Thanks, guys!
The legs I've made are a morph, and I just adjust the joint centers until they bend reasonably well, then fix any remaining problems with JCMs if necessary. The really long, delicate legs I did for the Deer characters didn't bend well without JCMs, but the beefy Werebeast legs seem to be fine without JCMs. One thing I would recommend when making a really extreme morph like digitigrade legs is to pay attention to where your groups are and making sure you keep the geometry fairly relaxed so it will still bend right with the weight maps on the figure, because you can't alter the weight mapping, in Studio at least. You can make injectable weight maps in Poser, but I still don't think it's best practice to alter them, otherwise third party conformers won't work well with the shape.
If you're rigging a conformer, you'll add a few bones from the donor figure, in the case of conforming legs, probably just the hip/chest/abdomen/pelvis bones. The bones for the legs themselves I would likely choose not to conform to the base figure's leg bones, because I think one of the major problems people had with the Creature Creator legs was that the thighs and shins conformed to M4/V4's legs. Maybe conform the thigh bones, it's a balance between keeping pose information from the base and having easily posed creature legs that don't have the base figure's rotation limits imposed on them (a lot of users don't realise they can turn limits off). So they would need to be named differently from the base figure's leg bones. Group your object with weight mapping in mind, and try to put your groups where you want the influence of the bones to be. When you're adding bones to a figure, I find it helps to visualize where the skeletal bones of the appendage would be, and place the joints there. Weight mapping is pretty darn easy in Studio. Start with the hip and fill the whole figure 100%, then go through each group and fill the corresponding weight map with 100%, copying the weight map from one axis and pasting it into the other two. I seem to recall that newer versions of Studio have a utility for that, but I'm just really used to doing it manually. From there, you just tweak things until you're happy, I tend to make generous use of the smooth brush.

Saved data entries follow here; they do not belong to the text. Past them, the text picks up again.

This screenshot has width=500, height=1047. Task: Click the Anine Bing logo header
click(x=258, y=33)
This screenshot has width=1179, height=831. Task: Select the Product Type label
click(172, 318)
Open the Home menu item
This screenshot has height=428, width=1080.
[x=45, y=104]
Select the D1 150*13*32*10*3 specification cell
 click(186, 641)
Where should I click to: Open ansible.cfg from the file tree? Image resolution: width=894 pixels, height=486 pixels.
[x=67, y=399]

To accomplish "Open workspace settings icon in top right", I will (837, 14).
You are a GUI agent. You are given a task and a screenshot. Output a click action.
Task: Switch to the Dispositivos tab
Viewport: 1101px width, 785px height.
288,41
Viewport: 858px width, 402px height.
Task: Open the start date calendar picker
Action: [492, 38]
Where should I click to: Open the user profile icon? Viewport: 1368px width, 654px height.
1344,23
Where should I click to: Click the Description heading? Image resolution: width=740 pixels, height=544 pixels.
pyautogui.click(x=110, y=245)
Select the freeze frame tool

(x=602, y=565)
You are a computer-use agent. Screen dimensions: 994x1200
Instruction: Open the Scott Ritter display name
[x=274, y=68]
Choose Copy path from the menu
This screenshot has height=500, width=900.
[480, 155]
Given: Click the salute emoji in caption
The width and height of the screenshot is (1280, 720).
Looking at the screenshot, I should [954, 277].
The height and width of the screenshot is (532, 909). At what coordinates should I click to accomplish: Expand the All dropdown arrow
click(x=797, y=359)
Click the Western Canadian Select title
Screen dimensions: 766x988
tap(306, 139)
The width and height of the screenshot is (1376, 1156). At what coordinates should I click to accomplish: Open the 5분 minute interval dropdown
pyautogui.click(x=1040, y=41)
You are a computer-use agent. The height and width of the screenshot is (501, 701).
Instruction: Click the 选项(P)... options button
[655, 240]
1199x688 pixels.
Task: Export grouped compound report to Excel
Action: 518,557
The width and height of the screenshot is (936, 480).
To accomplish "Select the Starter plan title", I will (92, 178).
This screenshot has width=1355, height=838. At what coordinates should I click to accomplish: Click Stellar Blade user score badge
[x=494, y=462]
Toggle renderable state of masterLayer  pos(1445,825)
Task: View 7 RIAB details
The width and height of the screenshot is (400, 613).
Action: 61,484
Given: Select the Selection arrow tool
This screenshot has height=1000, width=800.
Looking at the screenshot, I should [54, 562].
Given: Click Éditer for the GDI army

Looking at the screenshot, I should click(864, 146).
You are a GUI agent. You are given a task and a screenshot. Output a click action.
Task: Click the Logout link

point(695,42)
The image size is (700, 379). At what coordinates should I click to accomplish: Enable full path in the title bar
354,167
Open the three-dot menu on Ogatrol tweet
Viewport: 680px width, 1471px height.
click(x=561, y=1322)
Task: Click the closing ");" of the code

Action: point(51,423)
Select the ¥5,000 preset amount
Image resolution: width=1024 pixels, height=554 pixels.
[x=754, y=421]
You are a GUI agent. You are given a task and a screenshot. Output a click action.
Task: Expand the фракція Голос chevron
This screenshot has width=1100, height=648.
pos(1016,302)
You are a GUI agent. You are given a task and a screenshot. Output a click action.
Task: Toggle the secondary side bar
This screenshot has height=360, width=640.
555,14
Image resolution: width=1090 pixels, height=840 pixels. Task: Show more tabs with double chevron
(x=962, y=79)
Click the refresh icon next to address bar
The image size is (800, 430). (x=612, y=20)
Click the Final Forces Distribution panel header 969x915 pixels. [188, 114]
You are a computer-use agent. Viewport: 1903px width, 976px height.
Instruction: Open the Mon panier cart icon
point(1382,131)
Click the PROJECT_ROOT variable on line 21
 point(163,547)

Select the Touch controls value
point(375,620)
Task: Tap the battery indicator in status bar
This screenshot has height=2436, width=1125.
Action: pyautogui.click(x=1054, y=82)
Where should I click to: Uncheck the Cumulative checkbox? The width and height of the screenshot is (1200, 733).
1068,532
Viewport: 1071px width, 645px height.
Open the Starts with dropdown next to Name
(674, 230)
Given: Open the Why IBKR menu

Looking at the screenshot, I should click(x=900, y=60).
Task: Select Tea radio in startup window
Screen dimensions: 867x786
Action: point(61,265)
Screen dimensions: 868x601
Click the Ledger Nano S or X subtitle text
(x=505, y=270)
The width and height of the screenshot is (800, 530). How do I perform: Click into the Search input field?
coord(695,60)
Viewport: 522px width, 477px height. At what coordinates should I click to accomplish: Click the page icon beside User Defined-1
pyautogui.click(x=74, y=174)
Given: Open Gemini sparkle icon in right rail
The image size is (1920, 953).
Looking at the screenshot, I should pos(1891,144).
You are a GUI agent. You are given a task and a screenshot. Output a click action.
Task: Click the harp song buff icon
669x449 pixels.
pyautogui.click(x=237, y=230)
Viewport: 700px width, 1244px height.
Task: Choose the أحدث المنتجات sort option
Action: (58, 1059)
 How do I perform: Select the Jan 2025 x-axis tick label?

Not exactly a comprehensive tutorial, more of a ramble. I have been thinking about maybe making some training material of some sort, like a video course. Though I don't pretend to be a master of the subject, I think I've got a few tricks up my sleeve that some people might find surprising and useful. ;-)
I was thinking I might try to convert part of my Philosopher's Egg catalogue to modern figures, as well as make some new ones like the Werebeast. The boar test seems to me to be quite promising. I'll have to test out a few projects to see whether there's a market for the rehashed characters, or if it's better to put my effort into new characters, though I have to say, I'm dangerously close to the brink of running out of animals to anthropomorphize on M4/V4 LOL!